◆ **SOURCE PASSAGE**:
_ _ _ _ _

There's nuance to this; the deletes / overwrites are accomplished by bulk wiping entire blocks.

Rather than change the paint color in a hallway you have to tear down the house and build a new house in the vacant lot next door that's a duplicate of the original, but with the new hallway paint.

To optimize, you keep a bucket of houses to destroy, and a bucket of vacant lots, and whenever a neighborhood has lots of "to be flattened houses" the remaining active houses are copied to a vacant lot and the whole neighborhood is flattened.

So, things get deleted, but not in the way people are used to if they imagine a piece of paper and a pencil and eraser.

slaymaker1907|4 years ago

Just to add to the explanation, SSDs are able to do this because they have a layer of indirection akin to virtual memory. This means that what your OS thinks is byte 800000 of the SSD may change it's actual physical location on the SSD over time even in the absence of writes or reads to said location.

This is a very important property of SSDs and is a large reason why log structured storage is so popular in recent times. The SSD is very fast at appends, but changing data is much slower.

zdw|4 years ago

inspired by that last sentence, the analogy could be rewritten as:

  - lines on page
  - pages of paper
  - whole notebooks
and might be easier for people to grok than the earlier houses/paint analogy.

wand3r|4 years ago

I think the explanation is sound maybe (I am not that familiar) but the analogy gets a bit lost when you talk about buckets of houses and buckets of vacant lots.

Maybe there is a better analogy or paradigm to view this through.

daniellarusso|4 years ago

Spoiler alert - This is the plot to ‘The Prestige’.

eqvinox|4 years ago

It's true and untrue depending on how you look at it. Flash memory only supports changing/"writing" bits in one direction, generally from 1 to 0. Erase, as a separate operation, clears entire sectors back to 1, but is more costly than a write. (Erase block size depends on the technology but we're talking MB on modern flash AFAIK, stuff from 2010 already had 128kB.)

So, the drives do indeed never "overwrite" data - they mark the block as unused (either when the OS uses TRIM, or when it writes new data [for which it picks an empty block elsewhere]), and put it in a queue to be erased whenever there's time (and energy and heat budget) to do so.

_ _ _ _ _

◆ **DATA SHOWN**:
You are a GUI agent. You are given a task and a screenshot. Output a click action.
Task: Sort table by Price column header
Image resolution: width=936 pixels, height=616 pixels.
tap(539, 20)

_ _ _ _ _

◆ **WRITTEN REQUEST**:
Please repeat the SSD thread in full, word for word. The listing has no connection to the SSD thread.

◆ **TASK ANSWER**:
There's nuance to this; the deletes / overwrites are accomplished by bulk wiping entire blocks.

Rather than change the paint color in a hallway you have to tear down the house and build a new house in the vacant lot next door that's a duplicate of the original, but with the new hallway paint.

To optimize, you keep a bucket of houses to destroy, and a bucket of vacant lots, and whenever a neighborhood has lots of "to be flattened houses" the remaining active houses are copied to a vacant lot and the whole neighborhood is flattened.

So, things get deleted, but not in the way people are used to if they imagine a piece of paper and a pencil and eraser.

slaymaker1907|4 years ago

Just to add to the explanation, SSDs are able to do this because they have a layer of indirection akin to virtual memory. This means that what your OS thinks is byte 800000 of the SSD may change it's actual physical location on the SSD over time even in the absence of writes or reads to said location.

This is a very important property of SSDs and is a large reason why log structured storage is so popular in recent times. The SSD is very fast at appends, but changing data is much slower.

zdw|4 years ago

inspired by that last sentence, the analogy could be rewritten as:

  - lines on page
  - pages of paper
  - whole notebooks
and might be easier for people to grok than the earlier houses/paint analogy.

wand3r|4 years ago

I think the explanation is sound maybe (I am not that familiar) but the analogy gets a bit lost when you talk about buckets of houses and buckets of vacant lots.

Maybe there is a better analogy or paradigm to view this through.

daniellarusso|4 years ago

Spoiler alert - This is the plot to ‘The Prestige’.

eqvinox|4 years ago

It's true and untrue depending on how you look at it. Flash memory only supports changing/"writing" bits in one direction, generally from 1 to 0. Erase, as a separate operation, clears entire sectors back to 1, but is more costly than a write. (Erase block size depends on the technology but we're talking MB on modern flash AFAIK, stuff from 2010 already had 128kB.)

So, the drives do indeed never "overwrite" data - they mark the block as unused (either when the OS uses TRIM, or when it writes new data [for which it picks an empty block elsewhere]), and put it in a queue to be erased whenever there's time (and energy and heat budget) to do so.